## Activity
Give each entry back by retyping it exactly as written.

Saved data entries

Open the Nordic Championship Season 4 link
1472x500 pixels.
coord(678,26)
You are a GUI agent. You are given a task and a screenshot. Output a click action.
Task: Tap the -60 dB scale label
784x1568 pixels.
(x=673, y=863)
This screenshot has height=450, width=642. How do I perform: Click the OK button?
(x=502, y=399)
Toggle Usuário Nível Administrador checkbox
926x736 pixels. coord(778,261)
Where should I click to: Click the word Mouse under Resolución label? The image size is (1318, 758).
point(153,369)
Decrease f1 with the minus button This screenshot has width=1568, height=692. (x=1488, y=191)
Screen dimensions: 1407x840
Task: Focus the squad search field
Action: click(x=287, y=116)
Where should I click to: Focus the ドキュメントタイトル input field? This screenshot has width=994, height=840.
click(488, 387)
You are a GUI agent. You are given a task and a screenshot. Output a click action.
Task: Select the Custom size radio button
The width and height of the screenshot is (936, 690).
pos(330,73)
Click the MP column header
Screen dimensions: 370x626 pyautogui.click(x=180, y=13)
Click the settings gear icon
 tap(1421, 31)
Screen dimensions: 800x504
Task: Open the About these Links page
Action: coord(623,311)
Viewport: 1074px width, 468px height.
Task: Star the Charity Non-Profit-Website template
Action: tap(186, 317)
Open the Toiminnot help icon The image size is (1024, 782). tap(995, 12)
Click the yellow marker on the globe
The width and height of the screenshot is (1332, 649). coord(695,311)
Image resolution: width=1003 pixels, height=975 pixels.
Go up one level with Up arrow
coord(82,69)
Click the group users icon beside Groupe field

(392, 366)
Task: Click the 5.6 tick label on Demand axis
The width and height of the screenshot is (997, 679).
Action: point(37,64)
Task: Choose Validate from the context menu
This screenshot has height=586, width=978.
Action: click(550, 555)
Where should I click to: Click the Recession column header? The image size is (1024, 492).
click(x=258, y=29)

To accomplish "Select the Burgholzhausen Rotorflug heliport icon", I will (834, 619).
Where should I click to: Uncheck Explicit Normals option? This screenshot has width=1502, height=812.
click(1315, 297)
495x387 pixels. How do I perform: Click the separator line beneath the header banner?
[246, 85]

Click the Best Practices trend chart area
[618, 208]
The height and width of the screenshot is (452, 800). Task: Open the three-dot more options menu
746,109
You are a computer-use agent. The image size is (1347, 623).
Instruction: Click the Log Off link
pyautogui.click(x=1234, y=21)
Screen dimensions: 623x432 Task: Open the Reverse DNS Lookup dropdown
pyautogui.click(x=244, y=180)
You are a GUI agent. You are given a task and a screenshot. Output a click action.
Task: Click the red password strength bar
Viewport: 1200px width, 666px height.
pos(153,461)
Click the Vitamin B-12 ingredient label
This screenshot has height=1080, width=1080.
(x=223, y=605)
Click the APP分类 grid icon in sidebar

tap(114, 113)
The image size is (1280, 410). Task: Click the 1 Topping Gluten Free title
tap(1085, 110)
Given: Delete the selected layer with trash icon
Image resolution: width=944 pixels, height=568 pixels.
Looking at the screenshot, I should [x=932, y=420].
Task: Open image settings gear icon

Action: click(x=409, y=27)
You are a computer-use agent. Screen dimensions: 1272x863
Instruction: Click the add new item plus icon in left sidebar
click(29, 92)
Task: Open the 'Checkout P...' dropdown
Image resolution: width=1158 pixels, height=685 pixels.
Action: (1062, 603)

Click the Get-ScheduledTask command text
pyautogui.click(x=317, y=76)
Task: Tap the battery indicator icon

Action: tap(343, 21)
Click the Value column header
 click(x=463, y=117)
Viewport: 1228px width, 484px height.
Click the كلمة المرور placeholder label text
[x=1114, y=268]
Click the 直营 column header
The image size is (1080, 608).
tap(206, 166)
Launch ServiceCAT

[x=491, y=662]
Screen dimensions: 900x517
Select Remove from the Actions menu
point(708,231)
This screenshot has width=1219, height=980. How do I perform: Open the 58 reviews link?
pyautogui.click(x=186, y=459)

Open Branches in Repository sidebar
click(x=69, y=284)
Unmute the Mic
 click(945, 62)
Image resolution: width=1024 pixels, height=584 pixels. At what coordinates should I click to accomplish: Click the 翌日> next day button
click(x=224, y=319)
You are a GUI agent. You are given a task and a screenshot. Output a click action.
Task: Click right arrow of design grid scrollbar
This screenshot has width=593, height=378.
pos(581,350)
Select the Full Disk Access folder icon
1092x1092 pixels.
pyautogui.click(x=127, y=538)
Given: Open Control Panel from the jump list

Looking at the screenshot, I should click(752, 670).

## Your solution
Open the Nordic Championship Season 4 link
1472x500 pixels.
coord(678,26)
You are a GUI agent. You are given a task and a screenshot. Output a click action.
Task: Tap the -60 dB scale label
784x1568 pixels.
(x=673, y=863)
This screenshot has height=450, width=642. How do I perform: Click the OK button?
(x=502, y=399)
Toggle Usuário Nível Administrador checkbox
926x736 pixels. coord(778,261)
Where should I click to: Click the word Mouse under Resolución label? The image size is (1318, 758).
point(153,369)
Decrease f1 with the minus button This screenshot has width=1568, height=692. (x=1488, y=191)
Screen dimensions: 1407x840
Task: Focus the squad search field
Action: click(x=287, y=116)
Where should I click to: Focus the ドキュメントタイトル input field? This screenshot has width=994, height=840.
click(488, 387)
You are a GUI agent. You are given a task and a screenshot. Output a click action.
Task: Select the Custom size radio button
The width and height of the screenshot is (936, 690).
pos(330,73)
Click the MP column header
Screen dimensions: 370x626 pyautogui.click(x=180, y=13)
Click the settings gear icon
 tap(1421, 31)
Screen dimensions: 800x504
Task: Open the About these Links page
Action: coord(623,311)
Viewport: 1074px width, 468px height.
Task: Star the Charity Non-Profit-Website template
Action: tap(186, 317)
Open the Toiminnot help icon The image size is (1024, 782). tap(995, 12)
Click the yellow marker on the globe
The width and height of the screenshot is (1332, 649). coord(695,311)
Image resolution: width=1003 pixels, height=975 pixels.
Go up one level with Up arrow
coord(82,69)
Click the group users icon beside Groupe field

(392, 366)
Task: Click the 5.6 tick label on Demand axis
The width and height of the screenshot is (997, 679).
Action: point(37,64)
Task: Choose Validate from the context menu
This screenshot has height=586, width=978.
Action: click(550, 555)
Where should I click to: Click the Recession column header? The image size is (1024, 492).
click(x=258, y=29)

To accomplish "Select the Burgholzhausen Rotorflug heliport icon", I will (834, 619).
Where should I click to: Uncheck Explicit Normals option? This screenshot has width=1502, height=812.
click(1315, 297)
495x387 pixels. How do I perform: Click the separator line beneath the header banner?
[246, 85]

Click the Best Practices trend chart area
[618, 208]
The height and width of the screenshot is (452, 800). Task: Open the three-dot more options menu
746,109
You are a computer-use agent. The image size is (1347, 623).
Instruction: Click the Log Off link
pyautogui.click(x=1234, y=21)
Screen dimensions: 623x432 Task: Open the Reverse DNS Lookup dropdown
pyautogui.click(x=244, y=180)
You are a GUI agent. You are given a task and a screenshot. Output a click action.
Task: Click the red password strength bar
Viewport: 1200px width, 666px height.
pos(153,461)
Click the Vitamin B-12 ingredient label
This screenshot has height=1080, width=1080.
(x=223, y=605)
Click the APP分类 grid icon in sidebar

tap(114, 113)
The image size is (1280, 410). Task: Click the 1 Topping Gluten Free title
tap(1085, 110)
Given: Delete the selected layer with trash icon
Image resolution: width=944 pixels, height=568 pixels.
Looking at the screenshot, I should [x=932, y=420].
Task: Open image settings gear icon

Action: click(x=409, y=27)
You are a computer-use agent. Screen dimensions: 1272x863
Instruction: Click the add new item plus icon in left sidebar
click(29, 92)
Task: Open the 'Checkout P...' dropdown
Image resolution: width=1158 pixels, height=685 pixels.
Action: (1062, 603)

Click the Get-ScheduledTask command text
pyautogui.click(x=317, y=76)
Task: Tap the battery indicator icon

Action: tap(343, 21)
Click the Value column header
 click(x=463, y=117)
Viewport: 1228px width, 484px height.
Click the كلمة المرور placeholder label text
[x=1114, y=268]
Click the 直营 column header
The image size is (1080, 608).
tap(206, 166)
Launch ServiceCAT

[x=491, y=662]
Screen dimensions: 900x517
Select Remove from the Actions menu
point(708,231)
This screenshot has width=1219, height=980. How do I perform: Open the 58 reviews link?
pyautogui.click(x=186, y=459)

Open Branches in Repository sidebar
click(x=69, y=284)
Unmute the Mic
 click(945, 62)
Image resolution: width=1024 pixels, height=584 pixels. At what coordinates should I click to accomplish: Click the 翌日> next day button
click(x=224, y=319)
You are a GUI agent. You are given a task and a screenshot. Output a click action.
Task: Click right arrow of design grid scrollbar
This screenshot has width=593, height=378.
pos(581,350)
Select the Full Disk Access folder icon
1092x1092 pixels.
pyautogui.click(x=127, y=538)
Given: Open Control Panel from the jump list

Looking at the screenshot, I should click(752, 670).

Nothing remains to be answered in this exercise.